11. Klasse, Musikgymnasium Käthe Kollwitz

18146 Rostock, Mecklenburg-Vorpommern, Deutschland

#2025-0090

In den letzten Jahren der DDR fungierten viele evangelischen Kirchengemeinden als Schutzraum für zivilgesellschaftliche Organisationen und politische Opposition. Anhand der Rostocker Petrikirche untersuchte Elisa Liebricht, wie solche Bewegungen entstanden und wie das DDR-Regime versuchte, dagegen vorzugehen.
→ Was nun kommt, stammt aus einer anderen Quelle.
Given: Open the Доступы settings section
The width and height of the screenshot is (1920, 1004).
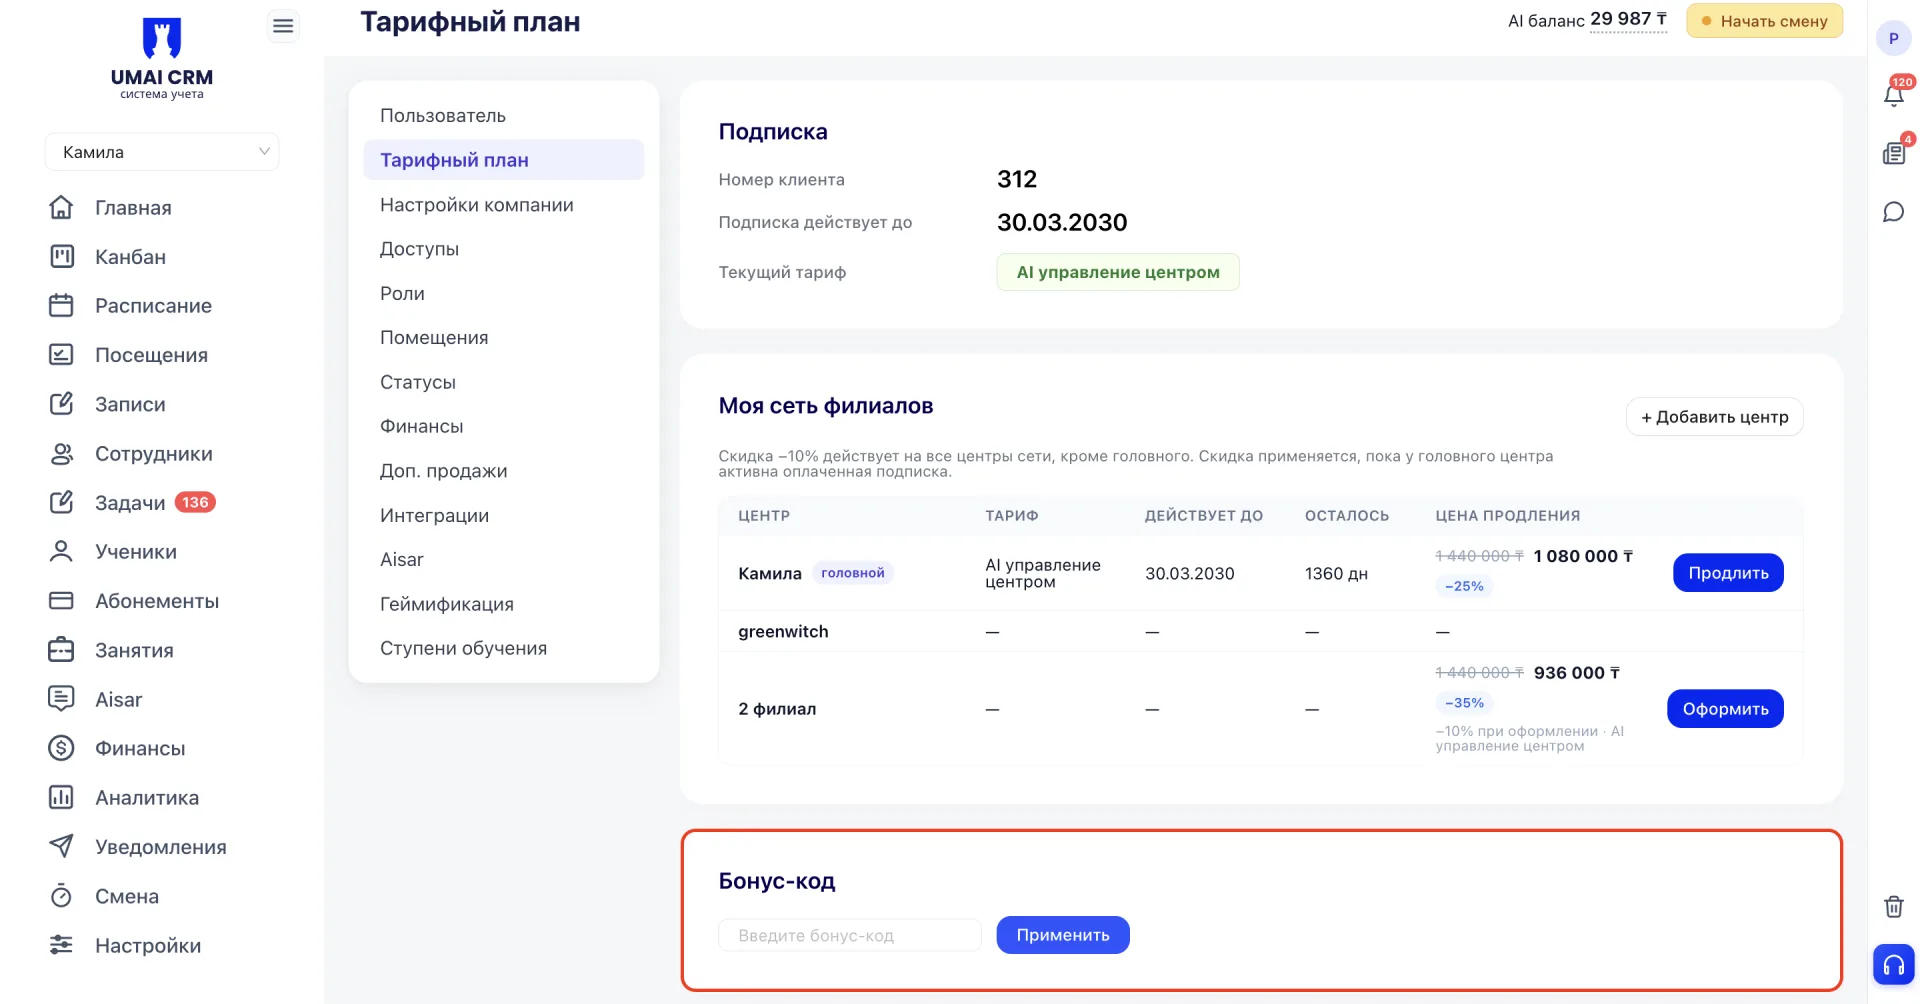Looking at the screenshot, I should (x=419, y=249).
Da die Kirche gleichzeitig von einer Pfarrgemeinde und von der Evangelischen Studentengemeinde genutzt wurde, ermöglichte sie eine unkomplizierte Vernetzung zwischen „Amtskirche“ und Studierenden und brachte verschiedene regierungskritische Bewegungen miteinander in Kontakt. Auch am Ende der DDR kam der Petrikirche somit eine „Schlüsselrolle als Ort des Dialogs, der Begegnung und des Widerstands“ zu, die sie laut der Autorin in der Rostocker Stadtgeschichte immer wieder innehatte. Für ihren Beitrag recherchierte die Elftklässlerin in der Außenstelle der BStU und interviewte den früheren Petrikirchen-Pfarrer Henry Lohse sowie drei ehemalige Bürgerrechtler.